Часть 22 из 55 В начало
Для доступа к библиотеке пройдите авторизацию
* * *
Вынужденно забитых обгорелых свиней возила на рынок Галина. Когда пришло время рассчитываться, между семьями возник очередной конфликт: Вера и Степан считали, что она должна была заработать в два раза больше, чем привезла, а сама Галина и Владимир с пеной у рта доказывали, что в спешке, да еще у оптовиков-перекупщиков получить больше было невозможно, а потеря времени могла привести к порче мяса. В результате Гаврины и Комаровы в очередной раз рассорились и все отношения прервали. Но Гаврины успешно справлялись с хозяйством. Отец с Сергеем забивали и разделывали свиней, мать возила мясо на рынок, но времени самой торговать не было, приходилось сдавать перекупщикам, на этом терялись приличные деньги. Да и колбасы они делать не успевали, сало не солили и не коптили, что тоже приводило к упущенной выгоде.
– Ничего, зато с этими дармоедами не делимся, все в семье остается! – говорил отец. – А то помощи от них с гулькин хрен, а претензий – вагон!
– Ох, Степан, нехорошо это, – кручинилась мать. – Родня все же… Они мыкаются без работы, да и нам лишние руки не помешают… Лучше, чем чужих брать…
– Ладно, посмотрим, – уклончиво говорил отец.
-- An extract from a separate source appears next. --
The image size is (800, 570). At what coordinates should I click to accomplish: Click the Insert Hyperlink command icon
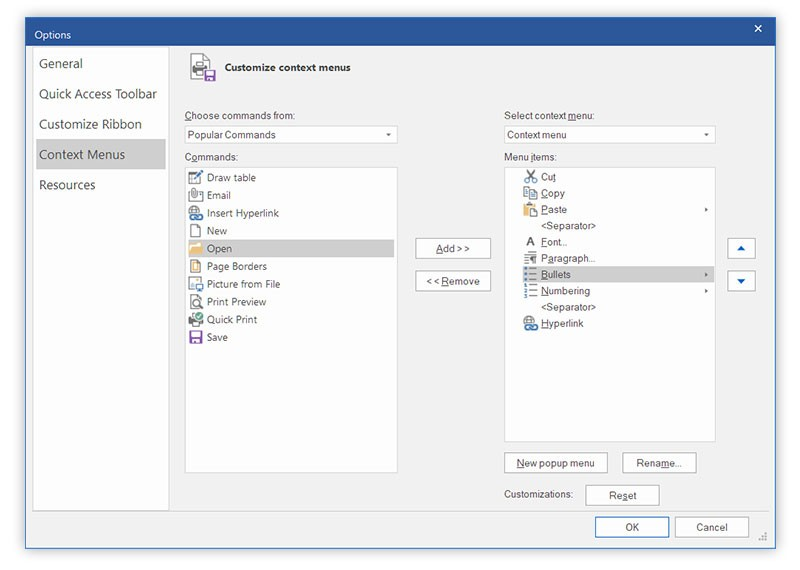coord(196,213)
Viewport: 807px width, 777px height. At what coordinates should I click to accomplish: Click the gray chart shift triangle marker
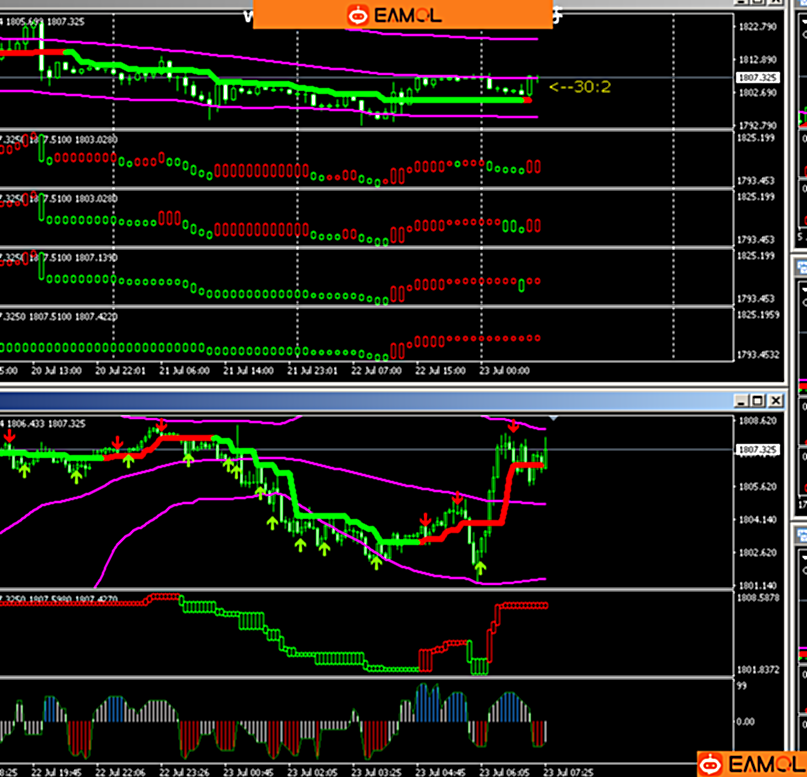coord(554,416)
Сергей знал, чем дело кончится: при удобном предлоге родственники помирятся. Так было уже неоднократно.
На этот раз предлогом послужило казенное письмо на имя Степана Федоровича, которое пришло уже в конце апреля. В конверте находился официальный документ – постановление об отказе в возбуждении уголовного дела по факту пожара в домовладении Гавриных.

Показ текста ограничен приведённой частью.